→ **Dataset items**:
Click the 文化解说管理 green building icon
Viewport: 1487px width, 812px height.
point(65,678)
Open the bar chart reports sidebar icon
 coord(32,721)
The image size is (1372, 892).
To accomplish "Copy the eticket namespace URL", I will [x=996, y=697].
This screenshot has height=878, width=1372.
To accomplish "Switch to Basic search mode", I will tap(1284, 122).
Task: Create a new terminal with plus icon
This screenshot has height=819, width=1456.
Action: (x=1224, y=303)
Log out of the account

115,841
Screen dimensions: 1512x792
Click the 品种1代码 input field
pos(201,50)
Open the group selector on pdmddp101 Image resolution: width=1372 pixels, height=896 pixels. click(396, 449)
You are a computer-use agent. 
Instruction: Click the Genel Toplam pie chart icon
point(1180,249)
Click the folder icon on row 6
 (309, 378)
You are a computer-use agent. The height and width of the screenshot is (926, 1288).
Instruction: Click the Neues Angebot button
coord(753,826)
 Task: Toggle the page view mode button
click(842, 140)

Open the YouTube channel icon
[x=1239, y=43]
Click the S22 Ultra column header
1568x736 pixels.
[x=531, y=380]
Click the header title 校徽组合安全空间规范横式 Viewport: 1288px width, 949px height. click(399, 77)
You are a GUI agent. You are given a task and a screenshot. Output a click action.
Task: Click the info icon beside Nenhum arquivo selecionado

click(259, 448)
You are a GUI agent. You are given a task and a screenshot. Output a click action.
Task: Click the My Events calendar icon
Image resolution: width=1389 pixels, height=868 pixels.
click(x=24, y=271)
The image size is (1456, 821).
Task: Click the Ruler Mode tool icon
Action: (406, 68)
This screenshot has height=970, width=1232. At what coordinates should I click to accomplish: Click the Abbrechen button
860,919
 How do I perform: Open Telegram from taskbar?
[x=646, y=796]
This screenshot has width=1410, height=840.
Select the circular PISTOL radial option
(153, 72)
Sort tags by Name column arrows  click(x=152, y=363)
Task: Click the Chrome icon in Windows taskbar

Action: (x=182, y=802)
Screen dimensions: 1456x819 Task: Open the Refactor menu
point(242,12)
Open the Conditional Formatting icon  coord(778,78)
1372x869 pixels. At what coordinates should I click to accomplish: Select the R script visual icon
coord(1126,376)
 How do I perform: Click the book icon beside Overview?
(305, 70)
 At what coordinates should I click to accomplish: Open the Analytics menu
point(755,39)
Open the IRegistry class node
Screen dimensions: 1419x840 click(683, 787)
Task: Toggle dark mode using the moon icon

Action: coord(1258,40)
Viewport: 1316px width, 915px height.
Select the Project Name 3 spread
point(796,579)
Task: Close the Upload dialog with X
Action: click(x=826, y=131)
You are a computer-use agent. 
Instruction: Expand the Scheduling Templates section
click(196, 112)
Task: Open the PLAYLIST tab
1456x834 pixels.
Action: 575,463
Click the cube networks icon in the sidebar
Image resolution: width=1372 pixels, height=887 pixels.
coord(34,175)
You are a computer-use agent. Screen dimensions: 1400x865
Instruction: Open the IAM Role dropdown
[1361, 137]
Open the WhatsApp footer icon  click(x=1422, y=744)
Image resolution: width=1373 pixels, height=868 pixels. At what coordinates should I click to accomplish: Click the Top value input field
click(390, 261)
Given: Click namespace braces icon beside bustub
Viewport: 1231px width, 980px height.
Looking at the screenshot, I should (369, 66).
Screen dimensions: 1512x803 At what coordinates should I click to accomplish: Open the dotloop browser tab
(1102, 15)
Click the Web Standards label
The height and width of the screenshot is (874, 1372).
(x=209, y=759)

→ **WHAT THE TASK ASKS**:
Copy out only the lines above from the one with "Click the header" to the one with "Open the Conditional", inclusive, exactly as they stand.

→ **EXERCISE RESPONSE**:
Click the header title 校徽组合安全空间规范横式 Viewport: 1288px width, 949px height. click(399, 77)
You are a GUI agent. You are given a task and a screenshot. Output a click action.
Task: Click the info icon beside Nenhum arquivo selecionado

click(259, 448)
You are a GUI agent. You are given a task and a screenshot. Output a click action.
Task: Click the My Events calendar icon
Image resolution: width=1389 pixels, height=868 pixels.
click(x=24, y=271)
The image size is (1456, 821).
Task: Click the Ruler Mode tool icon
Action: (406, 68)
This screenshot has height=970, width=1232. At what coordinates should I click to accomplish: Click the Abbrechen button
860,919
 How do I perform: Open Telegram from taskbar?
[x=646, y=796]
This screenshot has width=1410, height=840.
Select the circular PISTOL radial option
(153, 72)
Sort tags by Name column arrows  click(x=152, y=363)
Task: Click the Chrome icon in Windows taskbar

Action: (x=182, y=802)
Screen dimensions: 1456x819 Task: Open the Refactor menu
point(242,12)
Open the Conditional Formatting icon  coord(778,78)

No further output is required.